- _ACTIVITY LIST_
a: Return the passage of the SQL subqueries page that begins at the words "SQL queries can" and stops after "more digestible tasks.", copied exactly.
b: Using the SQL subqueries page, decide whether each statement agrees with it, and answer yes or no with the deciding words quoted: (i) the many to many join in the last lab required joining four tables; (ii) the connection is opened on a file called "data.sqlite"; (iii) the first query keeps only employees whose country is Canada.
c: Extend the SQL subqueries page past its final line, keeping its tutorial style.

- _PAGE EXCERPT_

━━━━━━━━━━━━━━━━━━━━

# SQL Subqueries

SQL queries can get complex. For example, you might have been a little thrown off by the many to many join in the last lab. There, you had to join four tables. This is just the tip of the iceberg. Depending on how your database is set up, you might have to join subset views of multiple tables. When queries get complex like this, it is often useful to use the concept of subqueries to help break the problem into smaller, more digestible tasks.

In [1]:
import pandas as pd
import sqlite3

conn = sqlite3.Connection("data.sqlite")

### Substituting `JOIN` with subqueries

In [3]:
#Query of employees from USA

q = """ 
SELECT lastName,firstName,officeCode
FROM employees
  JOIN offices
  USING(officeCode)
  WHERE country = 'USA'
  ;
  """
pd.read_sql(q, conn)

Unnamed: 0,lastName,firstName,officeCode
0,Bow,Anthony,1
1,Firrelli,Jeff,1
2,Jennings,Leslie,1
3,Murphy,Diane,1
4,Patterson,Mary,1
5,Thompson,Leslie,1
6,Firrelli,Julie,2
7,Patterson,Steve,2
8,Tseng,Foon Yue,3
9,Vanauf,George,3


Another Way of using subquerries in place of the `Join` is;

In [4]:
q = """
SELECT lastName, firstName, officeCode
FROM employees
WHERE officeCode IN (SELECT officeCode
                     FROM offices 
                     WHERE country = "USA")

━━━━━━━━━━━━━━━━━━━━

- _INPUT DATA_

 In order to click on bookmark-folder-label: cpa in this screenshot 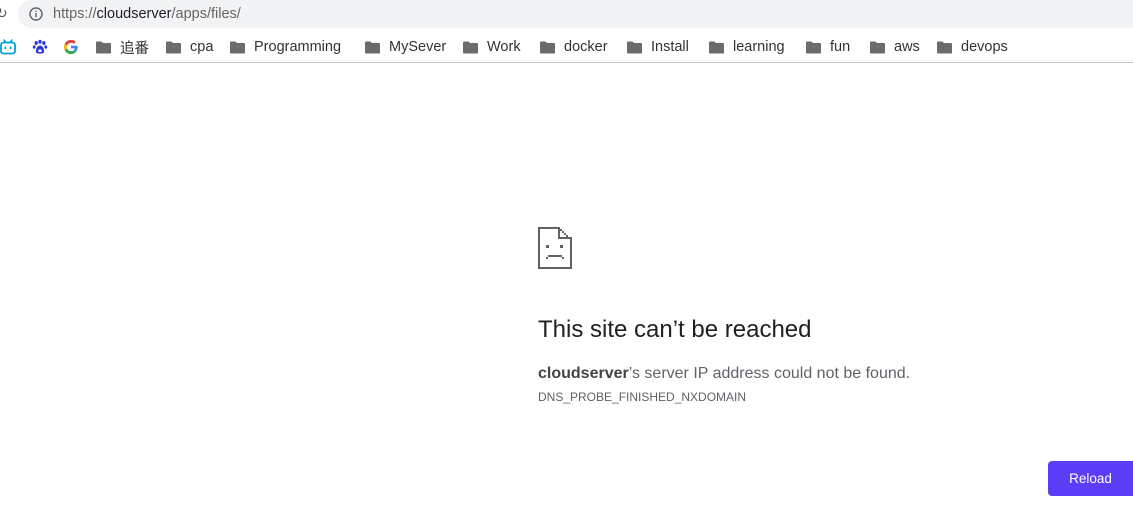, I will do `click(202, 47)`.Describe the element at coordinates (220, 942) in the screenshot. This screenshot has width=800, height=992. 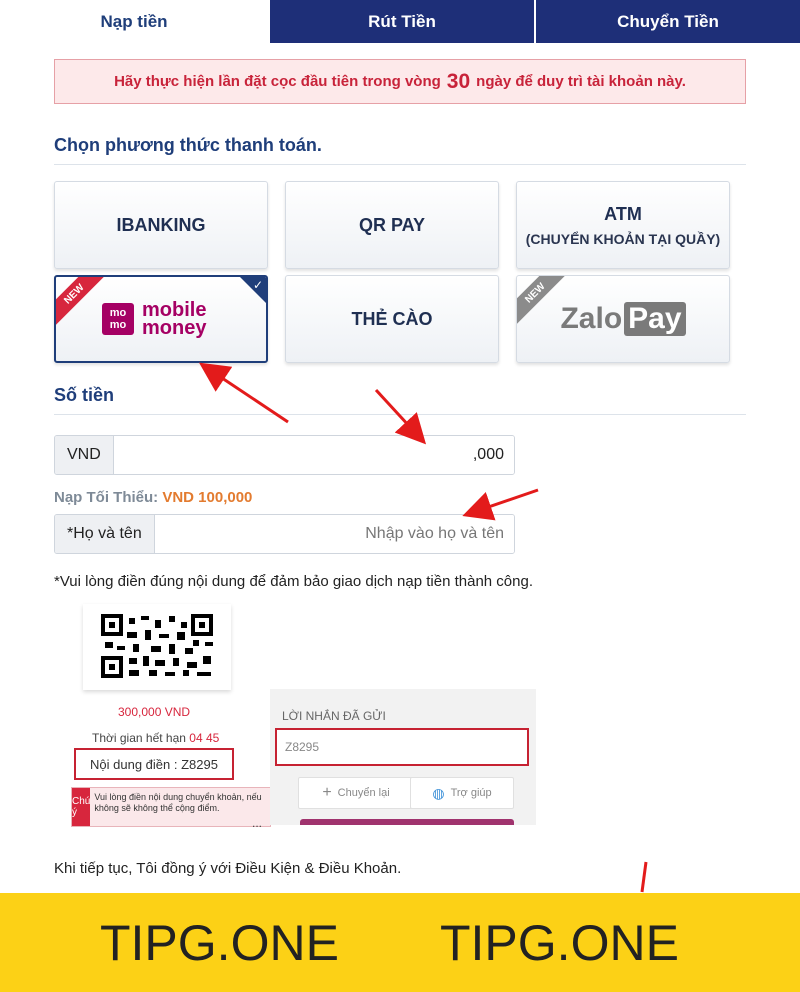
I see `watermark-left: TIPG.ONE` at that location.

━━━━━━━━━━━━━━━━━━━━

- _YOUR RESPONSES_
a:
SQL queries can get complex. For example, you might have been a little thrown off by the many to many join in the last lab. There, you had to join four tables. This is just the tip of the iceberg. Depending on how your database is set up, you might have to join subset views of multiple tables. When queries get complex like this, it is often useful to use the concept of subqueries to help break the problem into smaller, more digestible tasks.

b:
(i) Yes: "There, you had to join four tables."
(ii) Yes: "conn = sqlite3.Connection("data.sqlite")"
(iii) No: "WHERE country = 'USA'"

c:
;
"""
pd.read_sql(q, conn)

Unnamed: 0,lastName,firstName,officeCode
0,Murphy,Diane,1
1,Patterson,Mary,1
2,Firrelli,Jeff,1
3,Bow,Anthony,1
4,Jennings,Leslie,1
5,Thompson,Leslie,1
6,Firrelli,Julie,2
7,Patterson,Steve,2
8,Tseng,Foon Yue,3
9,Vanauf,George,3


### Subqueries for Filtering Based on an Aggregation

In [5]:
q = """
SELECT lastName, firstName, officeCode
FROM employees
WHERE officeCode IN (
    SELECT officeCode 
    FROM offices 
    JOIN employees
        USING(officeCode)
    GROUP BY 1
    HAVING COUNT(employeeNumber) >= 5
)
;
"""
pd.read_sql(q, conn)

Unnamed: 0,lastName,firstName,officeCode
0,Murphy,Diane,1
1,Patterson,Mary,1
2,Firrelli,Jeff,1
3,Bondur,Gerard,4
4,Bow,Anthony,1
5,Jennings,Leslie,1
6,Thompson,Leslie,1
7,Bondur,Loui,4
8,Hernandez,Gerard,4
9,Castillo,Pamela,4


In [6]:
q = """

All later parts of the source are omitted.